The exercise:
Please rescale the data from the start down to the line containing "(x=116, y=190)", both ends included. Reproduce every line in full, multiplying each coordinate in the answers by 2.1 and rounding it to a whole number with halves rounded up, and leave all other numbers unchanged.

Stored rows:
+ + +

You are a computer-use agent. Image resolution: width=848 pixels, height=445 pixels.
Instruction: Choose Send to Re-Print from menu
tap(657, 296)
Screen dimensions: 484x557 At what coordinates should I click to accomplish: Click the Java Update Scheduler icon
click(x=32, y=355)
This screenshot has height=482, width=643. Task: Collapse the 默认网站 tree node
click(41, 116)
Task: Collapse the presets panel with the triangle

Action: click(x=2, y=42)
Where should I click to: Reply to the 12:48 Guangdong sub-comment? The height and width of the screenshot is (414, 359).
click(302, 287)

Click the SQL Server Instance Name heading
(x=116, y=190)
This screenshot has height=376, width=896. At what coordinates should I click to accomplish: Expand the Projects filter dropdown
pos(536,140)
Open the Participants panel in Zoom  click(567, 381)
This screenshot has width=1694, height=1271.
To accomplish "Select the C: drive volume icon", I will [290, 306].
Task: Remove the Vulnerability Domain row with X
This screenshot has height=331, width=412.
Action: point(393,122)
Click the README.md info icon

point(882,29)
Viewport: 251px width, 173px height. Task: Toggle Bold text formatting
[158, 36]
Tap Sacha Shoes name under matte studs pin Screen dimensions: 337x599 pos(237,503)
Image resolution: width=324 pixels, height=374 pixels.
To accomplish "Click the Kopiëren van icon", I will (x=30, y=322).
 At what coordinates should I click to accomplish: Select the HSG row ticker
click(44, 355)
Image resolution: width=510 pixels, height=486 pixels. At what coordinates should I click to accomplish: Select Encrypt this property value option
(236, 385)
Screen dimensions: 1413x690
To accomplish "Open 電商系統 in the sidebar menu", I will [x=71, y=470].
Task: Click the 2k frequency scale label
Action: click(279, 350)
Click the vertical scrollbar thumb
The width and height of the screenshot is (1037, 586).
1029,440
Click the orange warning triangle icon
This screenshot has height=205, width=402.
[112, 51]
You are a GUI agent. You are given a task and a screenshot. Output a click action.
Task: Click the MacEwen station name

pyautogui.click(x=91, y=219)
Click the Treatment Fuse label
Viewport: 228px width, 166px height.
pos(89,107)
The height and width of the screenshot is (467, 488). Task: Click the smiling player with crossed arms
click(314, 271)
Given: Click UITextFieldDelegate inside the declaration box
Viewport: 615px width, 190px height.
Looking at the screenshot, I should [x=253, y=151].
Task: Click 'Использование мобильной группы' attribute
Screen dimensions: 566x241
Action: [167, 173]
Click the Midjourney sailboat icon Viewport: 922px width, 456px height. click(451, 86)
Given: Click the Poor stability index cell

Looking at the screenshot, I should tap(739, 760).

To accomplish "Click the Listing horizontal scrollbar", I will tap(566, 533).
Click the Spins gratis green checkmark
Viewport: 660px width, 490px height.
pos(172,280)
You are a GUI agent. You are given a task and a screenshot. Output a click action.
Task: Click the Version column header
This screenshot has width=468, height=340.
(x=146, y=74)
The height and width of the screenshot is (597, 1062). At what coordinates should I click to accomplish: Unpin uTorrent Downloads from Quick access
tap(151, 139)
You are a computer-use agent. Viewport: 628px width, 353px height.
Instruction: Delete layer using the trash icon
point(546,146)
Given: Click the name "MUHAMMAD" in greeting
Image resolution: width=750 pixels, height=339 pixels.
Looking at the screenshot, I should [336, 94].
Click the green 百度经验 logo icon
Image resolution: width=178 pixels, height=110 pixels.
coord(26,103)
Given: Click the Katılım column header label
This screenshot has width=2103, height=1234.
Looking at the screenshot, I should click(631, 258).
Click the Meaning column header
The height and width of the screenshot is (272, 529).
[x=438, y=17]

+ + +

Response to this exercise:
You are a computer-use agent. Image resolution: width=848 pixels, height=445 pixels.
Instruction: Choose Send to Re-Print from menu
tap(1380, 622)
Screen dimensions: 484x557 At what coordinates should I click to accomplish: Click the Java Update Scheduler icon
click(x=67, y=746)
This screenshot has height=482, width=643. Task: Collapse the 默认网站 tree node
click(86, 244)
Task: Collapse the presets panel with the triangle

Action: click(x=4, y=88)
Where should I click to: Reply to the 12:48 Guangdong sub-comment? The height and width of the screenshot is (414, 359).
click(634, 603)

Click the SQL Server Instance Name heading
(x=244, y=399)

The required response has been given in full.